━━━━━ Extracted records

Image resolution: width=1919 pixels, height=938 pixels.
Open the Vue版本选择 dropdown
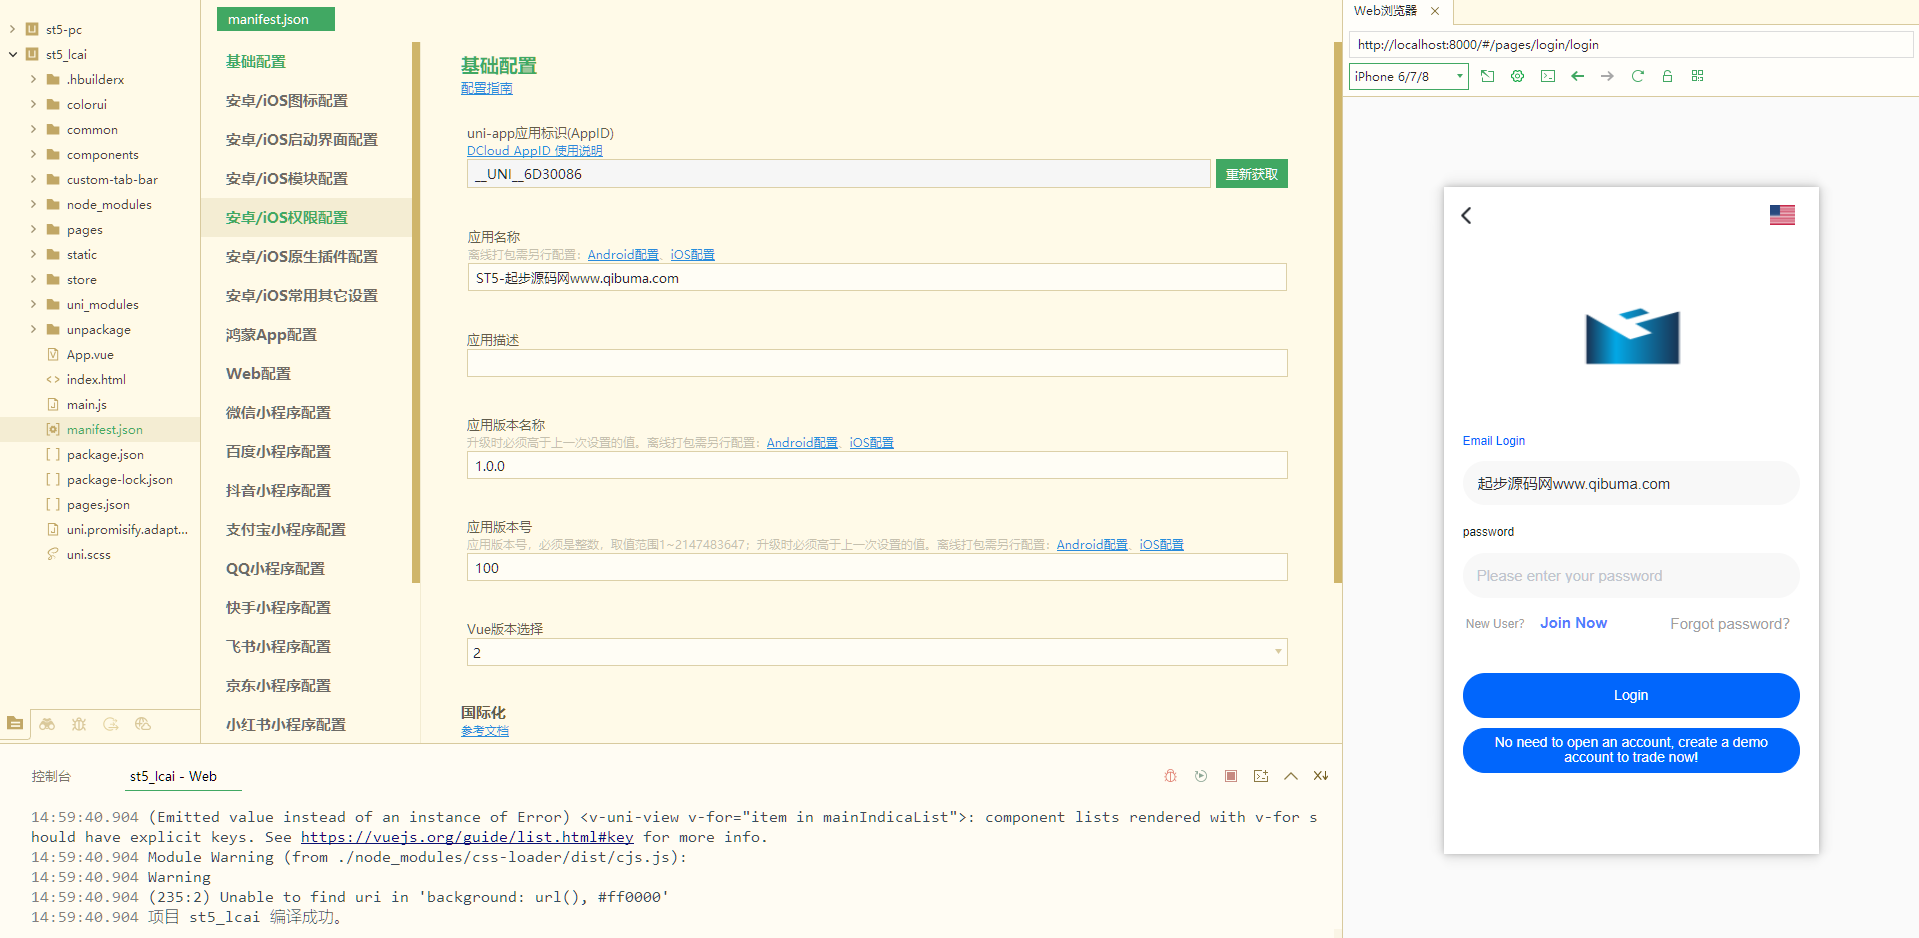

━━━━━━━━━━
━━━━━ Extracted records

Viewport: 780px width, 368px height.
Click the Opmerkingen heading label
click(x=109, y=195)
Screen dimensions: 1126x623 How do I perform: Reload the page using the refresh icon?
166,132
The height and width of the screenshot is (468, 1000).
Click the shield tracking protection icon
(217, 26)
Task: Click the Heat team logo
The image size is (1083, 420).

━━━━━━━━━━

# Problem to solve
Copy out each line of the entries where the word "height" is found.

# Response area
Image resolution: width=1919 pixels, height=938 pixels.
Viewport: 780px width, 368px height.
The height and width of the screenshot is (468, 1000).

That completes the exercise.